Whamit!

The Weekly Newsletter of MIT Linguistics

Issue of Monday, October 7th, 2019

Syntax Square 10/8 - Itai Bassi and Justin Colley (MIT)

Speaker: Itai Bassi and Justin Colley (MIT).
Title: “P-word integrity”: a new condition on ellipsis
Time: Tuesday, October 8th, 1pm - 2pm
Location: 32-D461

Abstract: We observe a curious restriction on the distribution of pronouns in ellipsis contexts, which can be illustrated with the following examples:

1) a.  I called Sheryl on Monday, and called her on Tuesday again.

    b.*I called Sheryl on Monday, and her on Tuesday again.

    c.  I called Sheryl₁ on Monday, and HER₂/HIM/Mary on Tuesday

The generalization that emerges is that if a head is gapped, its complement (if overt) must be contrastively focused. But we will show that the story is more complicated than that. We will propose that the facts follow from a phonological constraint on ellipsis: don’t elide sub-parts of a string that forms a phonological word.
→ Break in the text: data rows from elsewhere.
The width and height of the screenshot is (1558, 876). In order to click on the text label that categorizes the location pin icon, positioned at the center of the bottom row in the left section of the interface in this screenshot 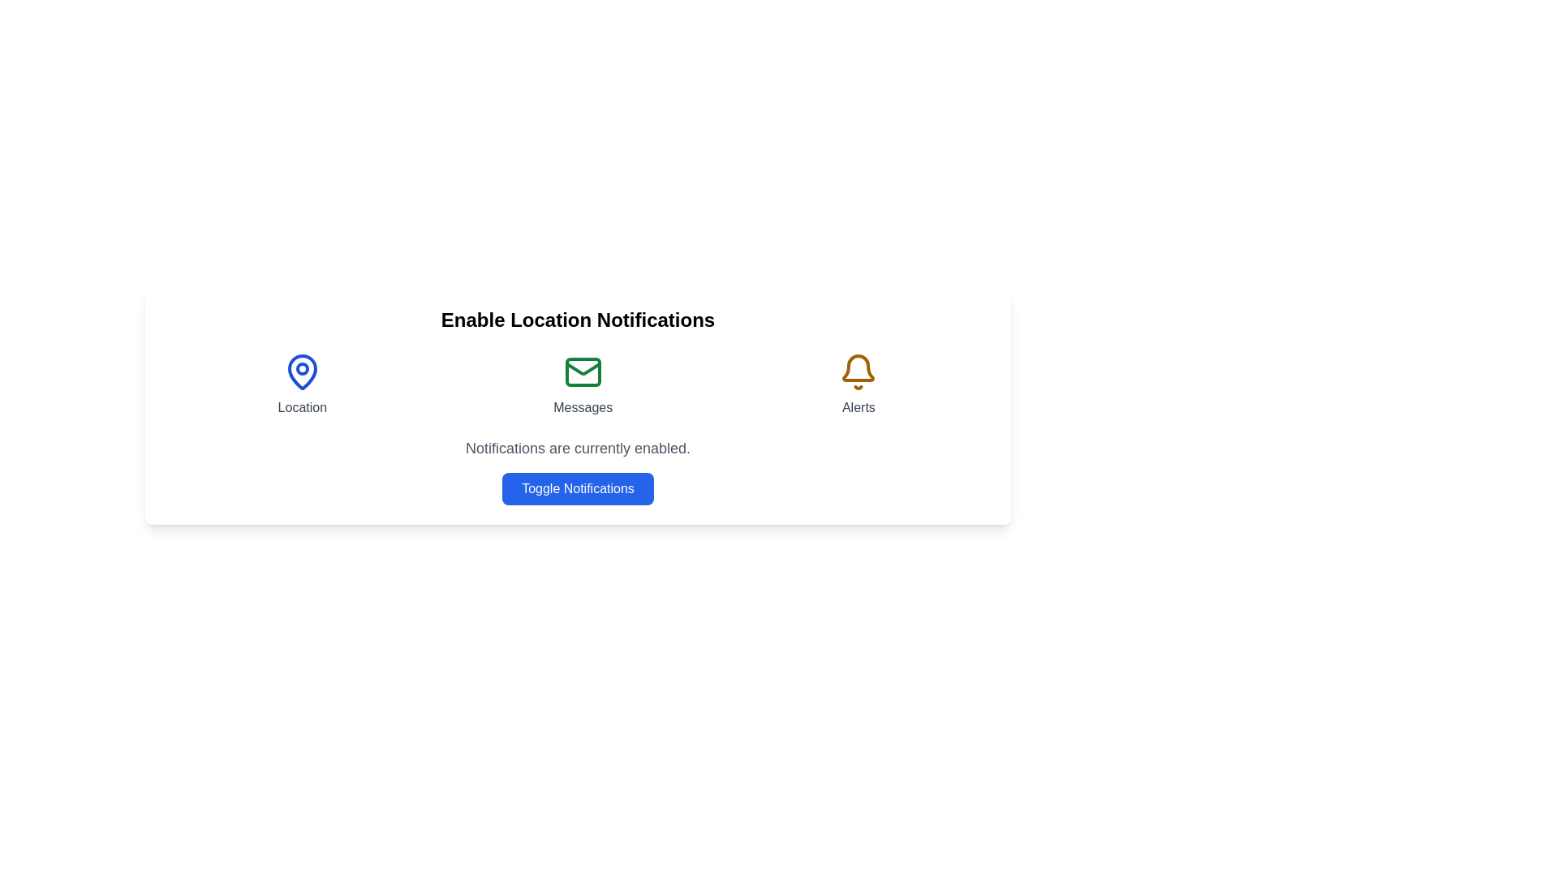, I will do `click(302, 406)`.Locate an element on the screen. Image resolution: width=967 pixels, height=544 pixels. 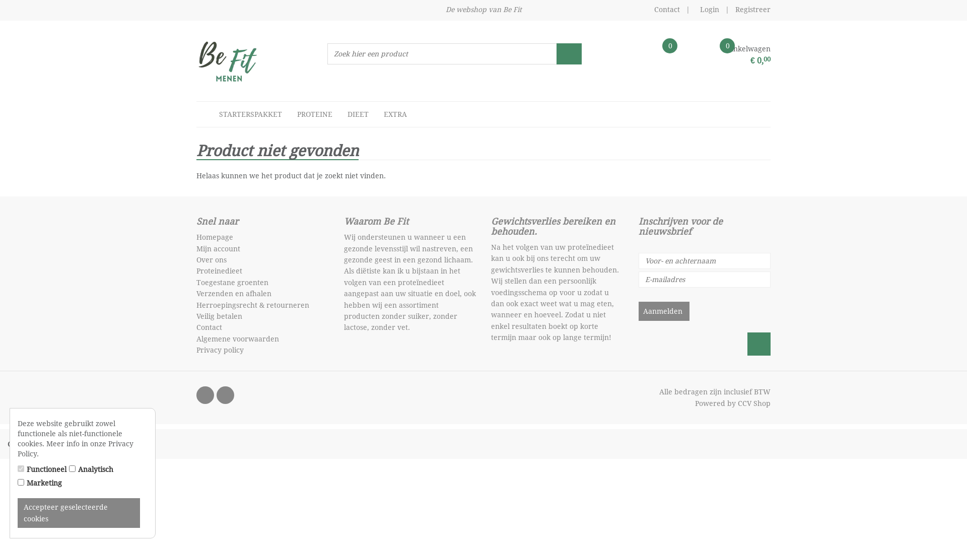
'Registreer' is located at coordinates (752, 10).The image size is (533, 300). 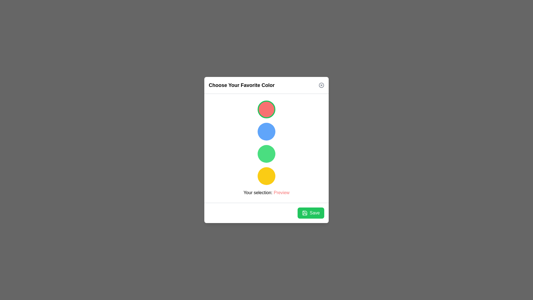 I want to click on the close button to close the dialog, so click(x=321, y=85).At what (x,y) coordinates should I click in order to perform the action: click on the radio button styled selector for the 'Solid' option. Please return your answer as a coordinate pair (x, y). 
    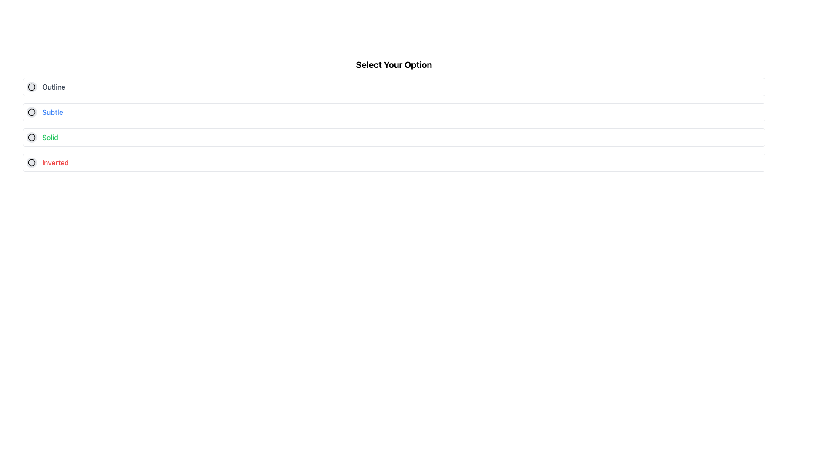
    Looking at the image, I should click on (31, 137).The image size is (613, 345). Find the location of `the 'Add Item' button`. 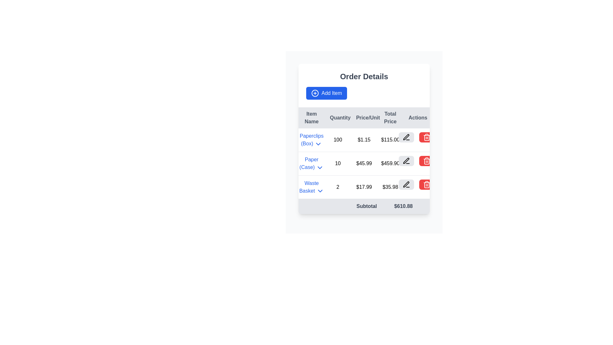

We will discuss the consequences of such a principle for the theory of ellipsis.

This is work in progress and we would appreciate any feedback!

MorPhun 10/9 - Nabila Louriz (Hassan II, Casablanca) and Michael Kenstowicz (MIT)

Speaker: Nabila Louriz (Hassan II, Casablanca) and Michael Kenstowicz (MIT)
Title: Verb formation in French loanwords in Moroccan Arabic
Time: Wednesday, October 9th, 5pm - 6:30pm
Location: 32-D831

Abstract: This presentation deals with verb formation of borrowings from French into Moroccan Arabic. The purpose is to examine the way the morphology of a Semitic language operates on loanwords from a Romance language. Two categories of borrowed verbs are distinguished in the corpus under investigation. First, there are verbs that are directly borrowed from French verbs (e.g. Fr. caler> MA [kala] “to stall”). The second category includes denominal verbs (e.g. Fr. Joint> MA [ʒwan] “joint”> [ʒwana] “to join”, Fr. cravatte> MA [gRafaTa] “tie”> [gəRfəT] “to wear a tie”). The first and second examples seem to operate on the base form of the French verbs and the borrowed noun, respectively. On the other hand, the third example appears to operate on the consonantal root extracted from the borrowed noun. This paper will explain this asymmetry and attempts a unified account highlighting the interface of morphology and phonology in the formation of loan verbs.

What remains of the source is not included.